Some real-life examples of wine faults: Once you’ve experienced these faults for yourself, it makes it easier to know what you are looking for, of course. Here are a couple of examples.

  • I’ve had a wine that oxidized and started turning into red wine vinegar. It really did smell like that. So, smell your red wine vinegar dressing and you’ll get a good idea of what to look for with that fault.

  • I was with friends doing our own wine tasting and we came to a wine that none of us liked. I kept thinking this just doesn’t taste good. It’s not that it wasn’t my preference, something wasn’t right. It wasn’t drinkable. That was a corked wine.

  • One last example is a wine that my husband and I had from our favorite winery. We have a membership and are very familiar with their wines. Normally, when we smell the wine our eyes roll back in our heads with delight. We had one that just didn’t seem the same. It didn’t have the depth of flavor, richness, or aroma that we expected. All of those elements were muted, neutralized. It was flat. We contacted the winery and they sent us a replacement bottle.

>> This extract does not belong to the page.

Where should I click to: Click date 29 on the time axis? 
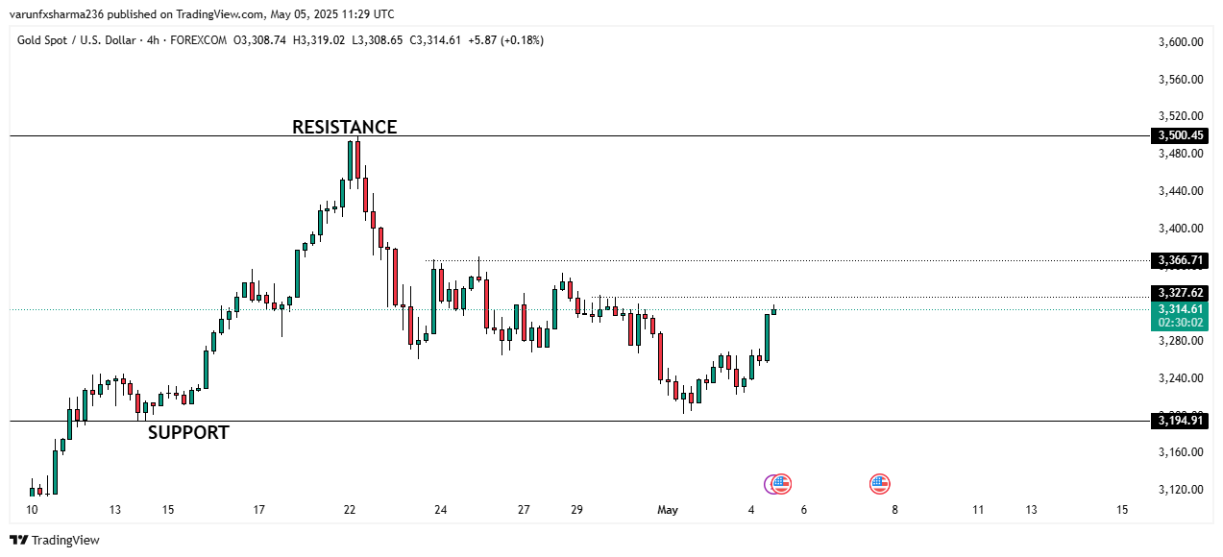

To check for faults, swirl the wine first. You can swirl the wine by holding the glass in the air or you can swirl the glass on the table. Then put your nose in the glass to smell it. It’s okay to do this a couple of times to get those aromas to your nose.

Then taste the wine by swirling it in your mouth. If you notice anything is off, then tell the sommelier. You can even have them taste the wine to be sure.

If something is off, they will bring another bottle and you’ll go through this tasting ritual again. If you do not detect any faults, you can nod your head indicating approval or say “Thanks. That’s fine.” The server will fill the wine glasses of your tablemates, returning to fill yours last.

The wine glasses will be filled with about 5 ounces of wine (about half a glass). This will give you plenty of room to swirl and to allow oxygen to work its magic opening the aromas and flavors of the wine.

Summary Restaurant Wine Etiquette

Like most things in life, there is a rhythm to the interaction. Ordering wine at a restaurant is no different. Be sure to leverage the knowledge of your Sommelier. To have a productive interaction, share the type of food your table is ordering, your wine preference, and the target price. When the wine is served, double-check the label for accuracy, don’t smell the cork, smell, and taste the wine for faults only. The more you practice the better you’ll become. Cheers! Salute!